For the past few weeks, my blue car has been yellow. Drifts of fine mustard-yellow dust cover our patio, our deck, and the floors indoors. I dust, and dust, and dust again; each time the rag comes up yellow. What is this dull yellow layer that covers everything? It’s pollen. More specifically, Ponderosa Pine pollen.
For those of us who live with pine trees, the pollen season is a yearly event as predictable as the throngs of Miller Moths currently beating themselves to death against our windows, and happening at the same time of year. Because we had a lot of rain at the end of last summer, 2014 is particularly pollen-y. All those trees, once dying from thirst, have a new lease on life, and they’re taking full advantage.
Pine pollen used to confuse me. After all, we never notice flowers on the pine trees, so where does it come from? And why is there so darn much of the stuff? Both those questions have a single answer.
All flowering plants can be divided into two groups, angiosperms and gymnosperms. Angiosperms have their seeds enclosed in an ovary (fruit), and include most broad-leafed plants—daisies, roses, cherry trees, and the like. Their flowers are familiar, usually with petals and often containing nectar to attract pollinators. Even grasses, which lack such enticements because they’re wind-pollinated, are angiosperms.

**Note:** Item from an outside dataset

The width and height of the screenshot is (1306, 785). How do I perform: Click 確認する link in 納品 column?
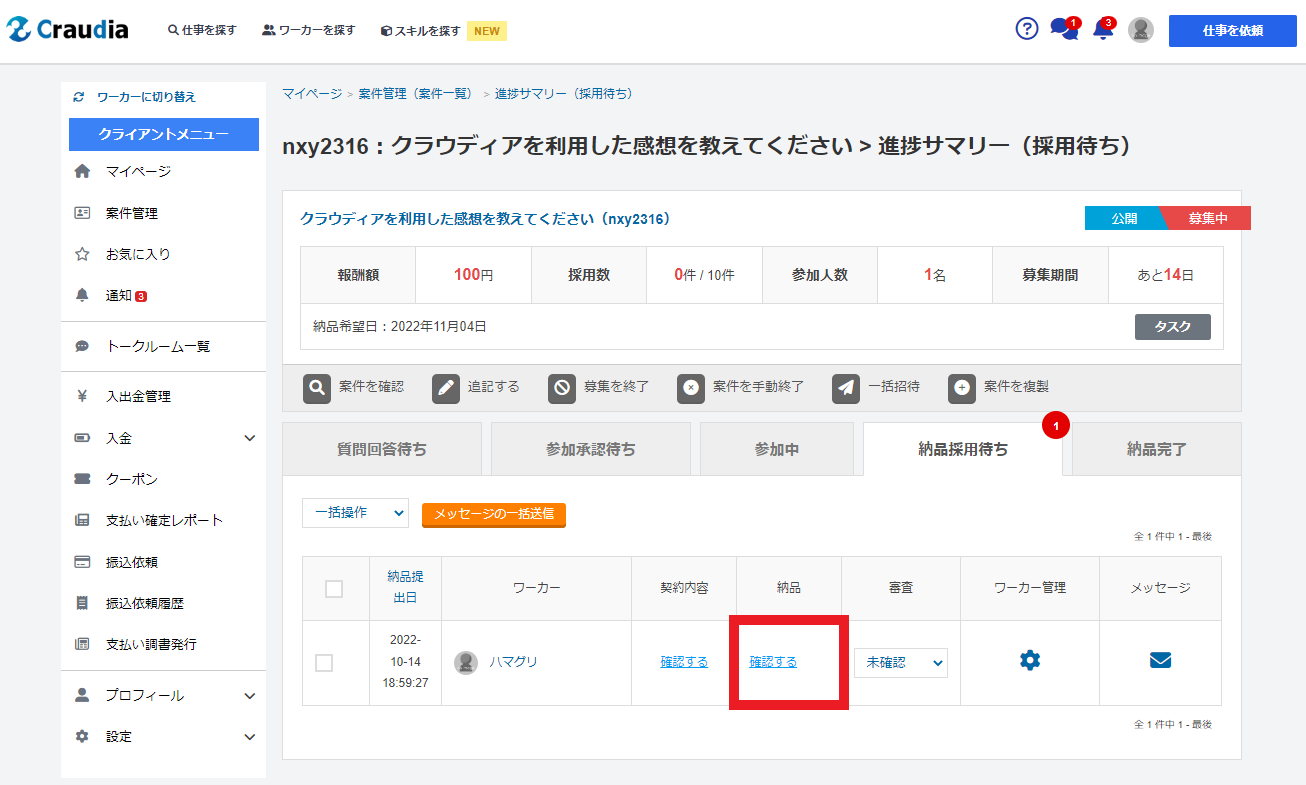(x=773, y=662)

Conifers, such as pines, firs, redwoods, and junipers, are gymnosperms. (So are Ginkgos, cyads, and Gnetales.) “Gymnosperm” means “naked seeds” and indeed, their seeds are not enclosed in any type of fruiting body. Gymnosperms have flowers too, but they look a bit different. We call these flowers “cones.” Usually, we just lump the various conifers together and say they all have pine cones, but that really isn’t correct. Firs have fir cones, piñon pines have piñon cones, and so forth. This photo shows a sap-covered female cone from a douglasfir tree.
Each conifer has both male and female cones. The female cones are the large, showy ones we pick up for decorations and crafts. Tucked between the scales of the developing cone are ovules that will, if pollinated, become seeds. The male cones, shown here and below, are smaller. They produce the pollen that’s driving us crazy.
Since the male cones and female cones are separate, pollen must somehow get from one to the other. Bees and other pollinators don’t visit conifers, so it’s all up to the wind. This is why there’s so much pollen—it increases the chances that some will get to where it’s needed. Looking outside, I’d say the odds are pretty good!
We could get more complicated. I could explain how the pollen on the male cone and the ovule in the developing female cone are both created through meiosis, resulting in haploid germ cells. Remember your biology? This just means that male and female cones each contribute one set of chromosomes to the new plant. (This is also true in people.)
When a grain of pollen reaches the ovule, it “sprouts,” growing a pollen tube leading to the ovule. Then the male DNA moves through the pollen tube to pair up with the female DNA inside the ovule. This is called fertilization. The resulting embryo is diploid, having two full sets of chromosomes. (People are diploid too.)
As the female cone matures, the embryo in each seed is protected with a seed coat, and food reserves are added to provide energy until the sprout can start making its own food through photosynthesis. Then it waits in a kind of suspended animation until the time is ripe to restart growth. Sometimes, all it takes is warmth and moisture. But many conifer cones stay tightly shut until a fire opens the scales, releasing the seeds to restore the burned forest.